=== EXERCISE DATA ===

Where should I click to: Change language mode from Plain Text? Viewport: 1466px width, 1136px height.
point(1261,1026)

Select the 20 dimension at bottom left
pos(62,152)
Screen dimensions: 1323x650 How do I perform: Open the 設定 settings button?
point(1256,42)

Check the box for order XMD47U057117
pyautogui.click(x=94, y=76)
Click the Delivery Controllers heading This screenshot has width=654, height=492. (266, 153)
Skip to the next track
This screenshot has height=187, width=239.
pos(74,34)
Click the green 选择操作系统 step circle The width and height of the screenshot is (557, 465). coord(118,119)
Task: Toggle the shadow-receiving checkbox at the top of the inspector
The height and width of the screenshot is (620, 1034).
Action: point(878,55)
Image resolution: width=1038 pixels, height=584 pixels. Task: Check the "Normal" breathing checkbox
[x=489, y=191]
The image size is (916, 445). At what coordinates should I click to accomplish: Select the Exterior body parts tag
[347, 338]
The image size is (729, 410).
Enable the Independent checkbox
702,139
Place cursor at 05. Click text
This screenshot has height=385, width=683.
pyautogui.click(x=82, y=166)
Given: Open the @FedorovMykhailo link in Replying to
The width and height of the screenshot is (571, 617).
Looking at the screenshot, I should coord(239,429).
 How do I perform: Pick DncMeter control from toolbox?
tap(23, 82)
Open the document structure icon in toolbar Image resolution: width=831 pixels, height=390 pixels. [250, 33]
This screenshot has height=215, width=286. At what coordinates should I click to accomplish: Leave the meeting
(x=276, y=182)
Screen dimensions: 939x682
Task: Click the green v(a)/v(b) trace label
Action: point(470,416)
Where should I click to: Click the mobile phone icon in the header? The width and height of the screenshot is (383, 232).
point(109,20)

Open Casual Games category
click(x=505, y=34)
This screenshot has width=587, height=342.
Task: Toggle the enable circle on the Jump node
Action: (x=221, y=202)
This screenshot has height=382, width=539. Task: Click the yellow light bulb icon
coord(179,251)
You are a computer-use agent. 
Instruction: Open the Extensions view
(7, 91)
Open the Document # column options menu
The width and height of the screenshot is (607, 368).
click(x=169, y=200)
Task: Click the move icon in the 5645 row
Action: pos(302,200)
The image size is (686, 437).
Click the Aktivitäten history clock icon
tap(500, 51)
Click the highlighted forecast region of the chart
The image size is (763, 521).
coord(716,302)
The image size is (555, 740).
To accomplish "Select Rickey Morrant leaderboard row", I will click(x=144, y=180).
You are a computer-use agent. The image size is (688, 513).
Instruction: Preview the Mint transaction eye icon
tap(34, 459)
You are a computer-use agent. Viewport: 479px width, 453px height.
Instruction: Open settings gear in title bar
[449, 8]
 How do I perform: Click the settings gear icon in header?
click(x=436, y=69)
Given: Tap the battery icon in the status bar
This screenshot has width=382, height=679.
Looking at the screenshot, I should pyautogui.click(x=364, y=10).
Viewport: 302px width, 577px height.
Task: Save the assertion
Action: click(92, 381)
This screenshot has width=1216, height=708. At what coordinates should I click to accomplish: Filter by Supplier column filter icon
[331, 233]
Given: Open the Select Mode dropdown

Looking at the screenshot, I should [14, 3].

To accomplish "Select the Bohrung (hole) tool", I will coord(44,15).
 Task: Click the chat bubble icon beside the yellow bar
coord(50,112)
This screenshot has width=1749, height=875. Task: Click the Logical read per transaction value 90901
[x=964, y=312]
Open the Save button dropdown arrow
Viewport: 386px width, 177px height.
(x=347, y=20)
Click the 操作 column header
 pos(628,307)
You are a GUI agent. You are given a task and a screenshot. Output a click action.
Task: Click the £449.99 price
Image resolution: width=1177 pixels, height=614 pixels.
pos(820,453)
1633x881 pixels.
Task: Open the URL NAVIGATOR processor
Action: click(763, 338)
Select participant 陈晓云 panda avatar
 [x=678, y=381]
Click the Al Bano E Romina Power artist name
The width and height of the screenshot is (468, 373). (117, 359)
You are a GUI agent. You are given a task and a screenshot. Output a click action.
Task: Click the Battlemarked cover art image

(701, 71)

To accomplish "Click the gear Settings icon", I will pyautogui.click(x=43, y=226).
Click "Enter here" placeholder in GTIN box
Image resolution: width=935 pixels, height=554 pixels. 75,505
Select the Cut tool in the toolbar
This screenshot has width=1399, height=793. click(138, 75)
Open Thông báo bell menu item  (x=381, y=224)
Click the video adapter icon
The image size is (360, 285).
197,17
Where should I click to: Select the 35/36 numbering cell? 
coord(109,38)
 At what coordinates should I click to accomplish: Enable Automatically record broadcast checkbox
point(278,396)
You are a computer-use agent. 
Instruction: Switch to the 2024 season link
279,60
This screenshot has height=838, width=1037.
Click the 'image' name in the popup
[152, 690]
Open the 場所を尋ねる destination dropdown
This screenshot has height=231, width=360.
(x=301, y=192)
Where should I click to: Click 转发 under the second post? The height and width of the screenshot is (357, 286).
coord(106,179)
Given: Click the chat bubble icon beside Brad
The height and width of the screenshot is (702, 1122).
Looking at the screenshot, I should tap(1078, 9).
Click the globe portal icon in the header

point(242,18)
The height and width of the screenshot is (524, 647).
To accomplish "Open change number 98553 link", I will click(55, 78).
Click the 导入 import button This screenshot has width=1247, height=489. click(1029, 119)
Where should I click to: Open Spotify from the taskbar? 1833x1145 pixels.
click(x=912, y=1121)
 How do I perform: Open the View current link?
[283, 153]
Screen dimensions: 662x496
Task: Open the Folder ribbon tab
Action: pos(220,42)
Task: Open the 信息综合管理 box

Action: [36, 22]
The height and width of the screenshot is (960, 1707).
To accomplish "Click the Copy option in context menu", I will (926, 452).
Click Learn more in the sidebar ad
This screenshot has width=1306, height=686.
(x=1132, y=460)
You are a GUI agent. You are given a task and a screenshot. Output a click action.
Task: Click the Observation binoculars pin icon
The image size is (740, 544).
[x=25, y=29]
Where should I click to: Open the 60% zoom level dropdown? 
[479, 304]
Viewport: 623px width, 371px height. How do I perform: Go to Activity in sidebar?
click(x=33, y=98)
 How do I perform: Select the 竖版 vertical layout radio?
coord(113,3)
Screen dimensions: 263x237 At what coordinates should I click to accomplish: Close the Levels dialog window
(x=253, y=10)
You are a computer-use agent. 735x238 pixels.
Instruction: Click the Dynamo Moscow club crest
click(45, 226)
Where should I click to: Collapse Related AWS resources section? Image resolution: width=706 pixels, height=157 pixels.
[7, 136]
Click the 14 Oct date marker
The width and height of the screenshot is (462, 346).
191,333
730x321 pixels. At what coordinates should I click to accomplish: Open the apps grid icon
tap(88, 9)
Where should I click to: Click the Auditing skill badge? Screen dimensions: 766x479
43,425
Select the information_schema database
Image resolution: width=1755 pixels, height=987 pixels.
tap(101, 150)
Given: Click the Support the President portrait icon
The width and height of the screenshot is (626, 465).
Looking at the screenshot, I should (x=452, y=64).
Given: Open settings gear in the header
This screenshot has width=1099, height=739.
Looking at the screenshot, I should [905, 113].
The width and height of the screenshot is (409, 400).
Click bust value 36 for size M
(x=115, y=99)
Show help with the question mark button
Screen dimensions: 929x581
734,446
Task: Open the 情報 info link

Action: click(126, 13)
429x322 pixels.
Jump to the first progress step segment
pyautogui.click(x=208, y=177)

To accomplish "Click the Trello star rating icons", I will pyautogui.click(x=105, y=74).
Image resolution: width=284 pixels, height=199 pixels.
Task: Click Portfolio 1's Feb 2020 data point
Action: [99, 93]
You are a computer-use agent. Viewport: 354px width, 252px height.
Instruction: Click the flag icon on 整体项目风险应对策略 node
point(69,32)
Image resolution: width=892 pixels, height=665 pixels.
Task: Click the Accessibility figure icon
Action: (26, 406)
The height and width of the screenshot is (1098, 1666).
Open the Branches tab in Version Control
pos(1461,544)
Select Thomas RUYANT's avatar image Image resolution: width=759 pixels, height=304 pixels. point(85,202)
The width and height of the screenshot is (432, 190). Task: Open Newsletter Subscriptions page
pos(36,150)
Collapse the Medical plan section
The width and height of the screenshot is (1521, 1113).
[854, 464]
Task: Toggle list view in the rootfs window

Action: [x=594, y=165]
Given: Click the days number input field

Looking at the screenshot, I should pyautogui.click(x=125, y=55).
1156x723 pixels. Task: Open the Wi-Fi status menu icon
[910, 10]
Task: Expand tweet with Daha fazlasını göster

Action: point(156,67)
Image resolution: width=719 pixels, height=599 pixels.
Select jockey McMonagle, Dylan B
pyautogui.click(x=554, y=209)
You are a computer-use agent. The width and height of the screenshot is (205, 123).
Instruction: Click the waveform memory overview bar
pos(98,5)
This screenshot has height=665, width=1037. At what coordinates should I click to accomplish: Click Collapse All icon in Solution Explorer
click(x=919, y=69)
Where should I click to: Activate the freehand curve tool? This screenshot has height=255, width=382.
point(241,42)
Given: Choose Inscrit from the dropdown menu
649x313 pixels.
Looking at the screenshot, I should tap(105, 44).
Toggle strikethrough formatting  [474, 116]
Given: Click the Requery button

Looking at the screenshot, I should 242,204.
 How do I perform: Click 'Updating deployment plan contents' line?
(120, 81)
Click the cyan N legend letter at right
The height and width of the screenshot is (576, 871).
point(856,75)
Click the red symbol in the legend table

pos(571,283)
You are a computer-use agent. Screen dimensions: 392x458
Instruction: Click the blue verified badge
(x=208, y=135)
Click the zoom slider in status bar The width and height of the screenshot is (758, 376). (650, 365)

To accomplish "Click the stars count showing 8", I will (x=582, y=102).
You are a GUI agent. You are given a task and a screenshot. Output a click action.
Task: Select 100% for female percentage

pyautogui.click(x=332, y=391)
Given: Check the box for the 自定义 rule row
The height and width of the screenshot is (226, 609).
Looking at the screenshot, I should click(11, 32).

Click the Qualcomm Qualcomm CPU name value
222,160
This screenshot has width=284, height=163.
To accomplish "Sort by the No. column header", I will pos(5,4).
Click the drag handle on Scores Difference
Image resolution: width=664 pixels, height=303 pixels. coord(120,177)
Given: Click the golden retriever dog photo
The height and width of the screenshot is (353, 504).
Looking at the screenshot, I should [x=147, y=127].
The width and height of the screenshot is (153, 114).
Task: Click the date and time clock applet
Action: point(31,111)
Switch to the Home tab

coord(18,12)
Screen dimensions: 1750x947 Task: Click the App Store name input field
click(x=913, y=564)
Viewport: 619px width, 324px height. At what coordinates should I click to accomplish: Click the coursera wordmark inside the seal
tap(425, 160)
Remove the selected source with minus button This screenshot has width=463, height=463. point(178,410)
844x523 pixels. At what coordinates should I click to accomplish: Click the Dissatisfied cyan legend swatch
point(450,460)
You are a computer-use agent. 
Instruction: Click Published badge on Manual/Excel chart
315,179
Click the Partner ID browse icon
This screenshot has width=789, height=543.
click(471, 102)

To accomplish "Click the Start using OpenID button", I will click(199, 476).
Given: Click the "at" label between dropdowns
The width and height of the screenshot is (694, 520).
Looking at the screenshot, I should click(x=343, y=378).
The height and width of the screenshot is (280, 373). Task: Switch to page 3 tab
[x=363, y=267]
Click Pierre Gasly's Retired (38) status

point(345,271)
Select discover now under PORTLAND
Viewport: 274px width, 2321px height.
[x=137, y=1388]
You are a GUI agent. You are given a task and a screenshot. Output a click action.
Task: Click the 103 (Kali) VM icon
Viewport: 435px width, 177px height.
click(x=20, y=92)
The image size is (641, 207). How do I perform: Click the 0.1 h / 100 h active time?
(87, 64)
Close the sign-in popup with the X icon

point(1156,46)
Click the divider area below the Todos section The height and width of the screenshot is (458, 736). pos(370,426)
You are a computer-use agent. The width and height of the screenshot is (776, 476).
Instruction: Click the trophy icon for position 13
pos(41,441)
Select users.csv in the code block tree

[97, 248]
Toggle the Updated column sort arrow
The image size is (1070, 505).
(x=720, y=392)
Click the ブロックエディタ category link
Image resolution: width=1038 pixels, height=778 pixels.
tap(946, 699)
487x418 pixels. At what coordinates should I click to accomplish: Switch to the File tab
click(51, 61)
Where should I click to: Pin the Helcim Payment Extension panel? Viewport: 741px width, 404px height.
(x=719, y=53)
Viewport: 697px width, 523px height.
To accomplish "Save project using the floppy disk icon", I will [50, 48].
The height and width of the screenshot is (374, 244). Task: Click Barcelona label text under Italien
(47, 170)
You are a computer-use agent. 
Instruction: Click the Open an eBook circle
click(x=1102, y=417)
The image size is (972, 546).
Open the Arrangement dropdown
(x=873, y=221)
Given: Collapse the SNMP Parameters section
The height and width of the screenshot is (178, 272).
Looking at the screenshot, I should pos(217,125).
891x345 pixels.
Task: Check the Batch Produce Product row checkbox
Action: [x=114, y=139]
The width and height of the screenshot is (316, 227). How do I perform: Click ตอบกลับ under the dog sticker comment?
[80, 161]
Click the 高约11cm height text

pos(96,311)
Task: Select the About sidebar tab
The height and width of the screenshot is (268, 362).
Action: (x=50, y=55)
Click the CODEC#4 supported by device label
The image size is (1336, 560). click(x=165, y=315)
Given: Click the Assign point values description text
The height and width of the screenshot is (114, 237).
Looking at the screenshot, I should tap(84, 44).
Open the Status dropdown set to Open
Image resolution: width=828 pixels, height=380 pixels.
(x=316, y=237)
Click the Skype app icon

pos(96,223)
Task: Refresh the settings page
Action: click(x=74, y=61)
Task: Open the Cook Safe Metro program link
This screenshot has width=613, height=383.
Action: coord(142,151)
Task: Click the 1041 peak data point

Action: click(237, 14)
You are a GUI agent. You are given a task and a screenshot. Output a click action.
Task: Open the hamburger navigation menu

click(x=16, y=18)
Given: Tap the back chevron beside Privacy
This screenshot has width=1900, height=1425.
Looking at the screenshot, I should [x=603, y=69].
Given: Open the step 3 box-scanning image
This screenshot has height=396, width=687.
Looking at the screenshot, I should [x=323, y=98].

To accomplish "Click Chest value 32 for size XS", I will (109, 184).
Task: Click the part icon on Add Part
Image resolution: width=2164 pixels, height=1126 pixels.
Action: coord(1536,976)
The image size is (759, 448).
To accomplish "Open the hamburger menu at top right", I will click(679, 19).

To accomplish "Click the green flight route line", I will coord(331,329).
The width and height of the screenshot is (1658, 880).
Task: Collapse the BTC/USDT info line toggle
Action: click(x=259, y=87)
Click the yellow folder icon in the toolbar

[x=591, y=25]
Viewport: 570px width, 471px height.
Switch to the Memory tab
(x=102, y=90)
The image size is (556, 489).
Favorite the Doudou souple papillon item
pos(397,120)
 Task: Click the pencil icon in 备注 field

===

* **TO BE DONE**:
Can you echo the data lines word for word, beginning at the line that contains "1156x723 pixels. Task: Open" and stopping after the line that contains "will (x=582, y=102)."?

* **SOLUTION**:
1156x723 pixels. Task: Open the Wi-Fi status menu icon
[910, 10]
Task: Expand tweet with Daha fazlasını göster

Action: point(156,67)
Image resolution: width=719 pixels, height=599 pixels.
Select jockey McMonagle, Dylan B
pyautogui.click(x=554, y=209)
You are a computer-use agent. The width and height of the screenshot is (205, 123).
Instruction: Click the waveform memory overview bar
pos(98,5)
This screenshot has height=665, width=1037. At what coordinates should I click to accomplish: Click Collapse All icon in Solution Explorer
click(x=919, y=69)
Where should I click to: Activate the freehand curve tool? This screenshot has height=255, width=382.
point(241,42)
Given: Choose Inscrit from the dropdown menu
649x313 pixels.
Looking at the screenshot, I should tap(105, 44).
Toggle strikethrough formatting  [474, 116]
Given: Click the Requery button

Looking at the screenshot, I should 242,204.
 How do I perform: Click 'Updating deployment plan contents' line?
(120, 81)
Click the cyan N legend letter at right
The height and width of the screenshot is (576, 871).
point(856,75)
Click the red symbol in the legend table

pos(571,283)
You are a computer-use agent. Screen dimensions: 392x458
Instruction: Click the blue verified badge
(x=208, y=135)
Click the zoom slider in status bar The width and height of the screenshot is (758, 376). (650, 365)

To accomplish "Click the stars count showing 8", I will (x=582, y=102).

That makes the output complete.